WHAT IS BEING ASKED: Write out the records below word for word, from the line with "Given: Switch to Grid view" through the line with "Looking at the screenshot, I should tap(1067, 38).", including both of those lines. Leave the pictures out of your answer.

SUPPLIED RECORDS:
^^^^^^^^

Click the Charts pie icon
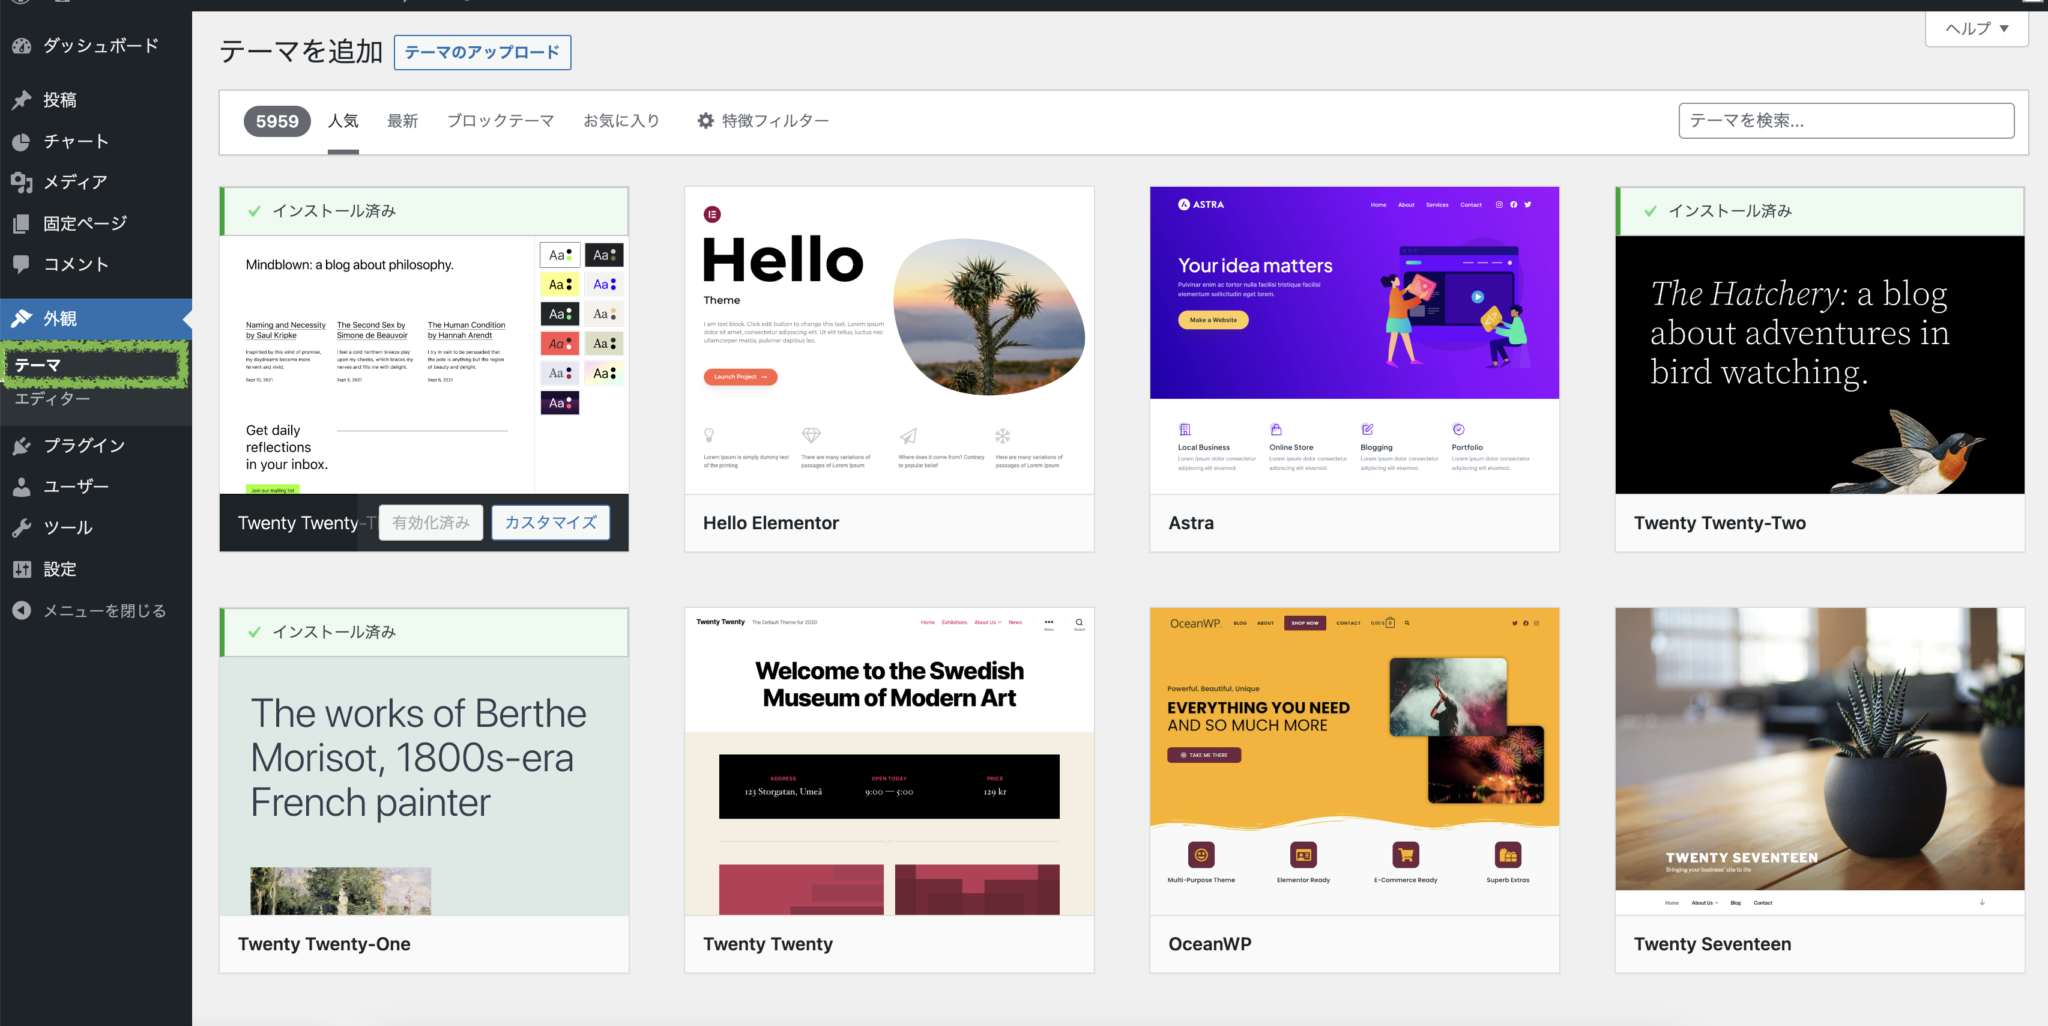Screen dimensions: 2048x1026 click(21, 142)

^^^^^^^^

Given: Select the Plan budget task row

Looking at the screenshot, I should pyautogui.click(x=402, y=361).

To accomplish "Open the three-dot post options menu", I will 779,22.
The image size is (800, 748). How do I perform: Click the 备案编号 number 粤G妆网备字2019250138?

^^^^^^^^

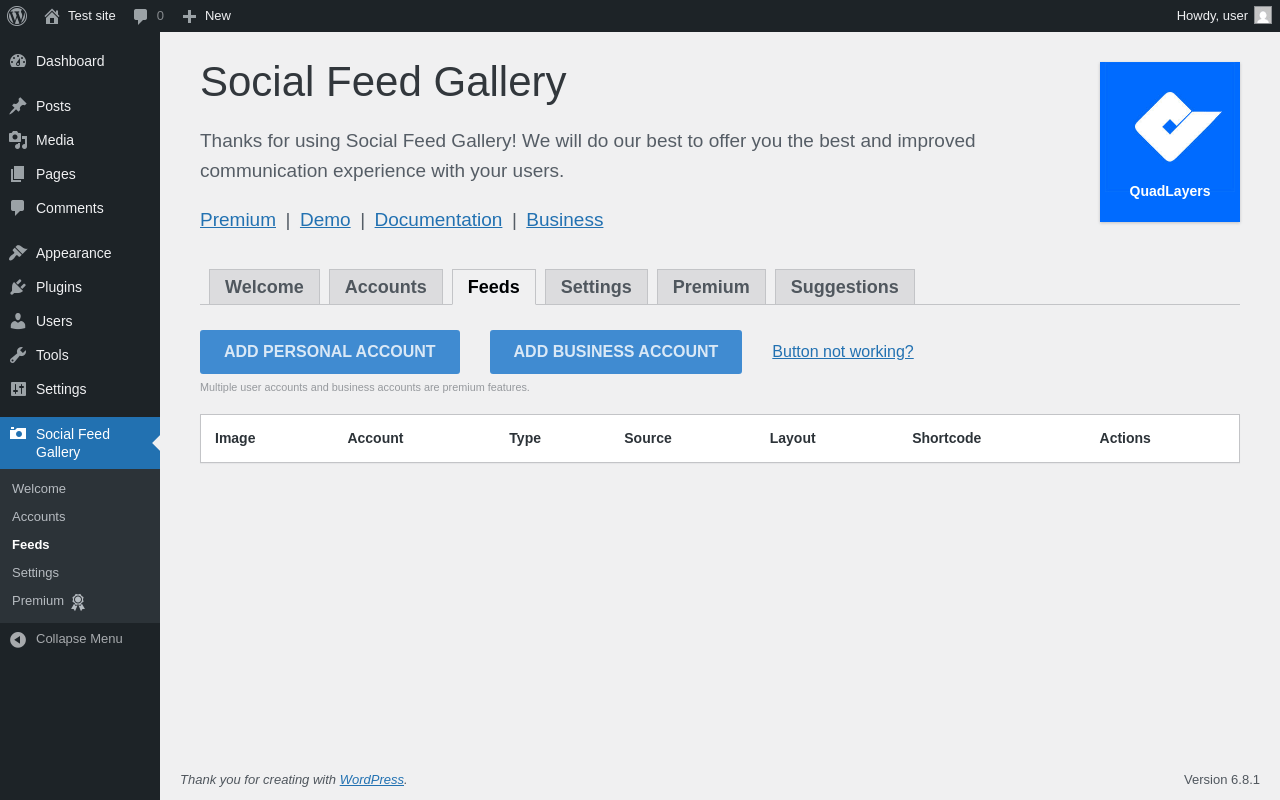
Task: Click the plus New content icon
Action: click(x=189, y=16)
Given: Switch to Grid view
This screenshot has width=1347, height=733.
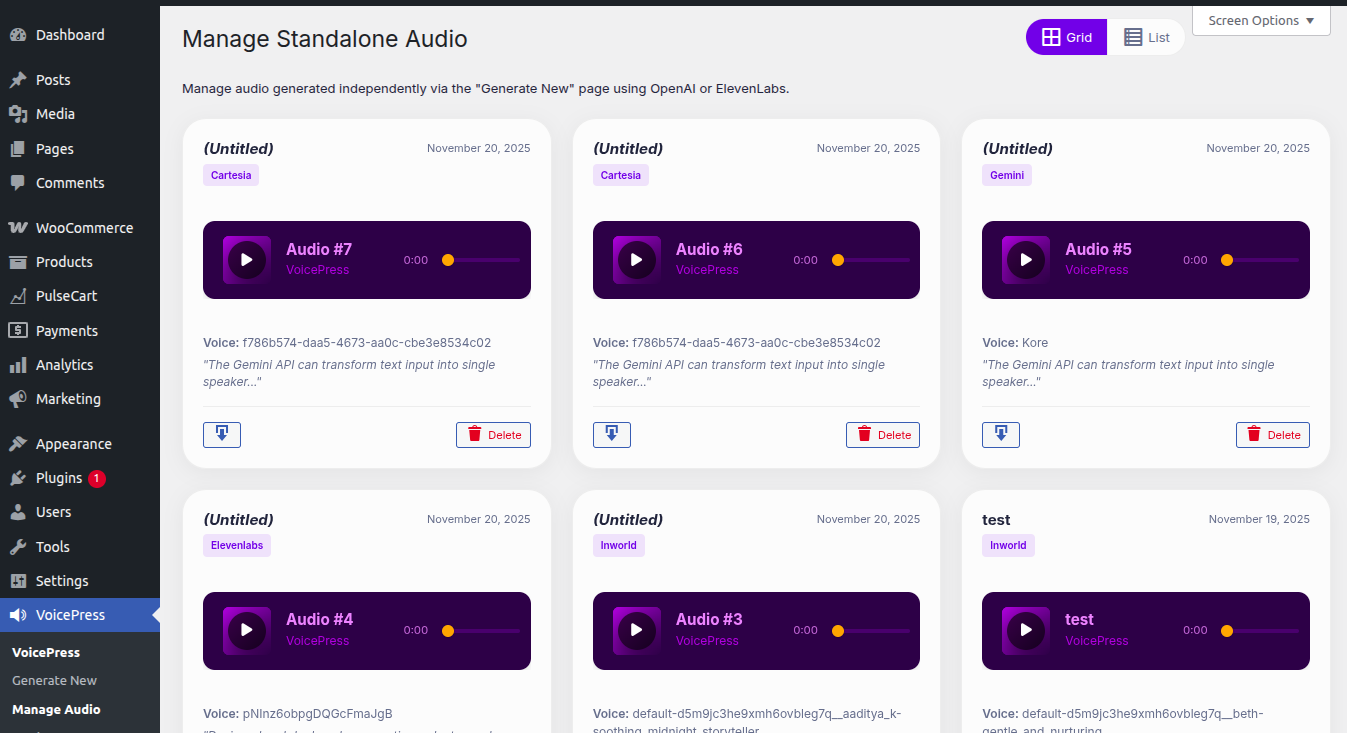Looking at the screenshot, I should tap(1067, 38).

^^^^^^^^

THE OUTPUT:
Given: Switch to Grid view
This screenshot has width=1347, height=733.
Looking at the screenshot, I should tap(1067, 38).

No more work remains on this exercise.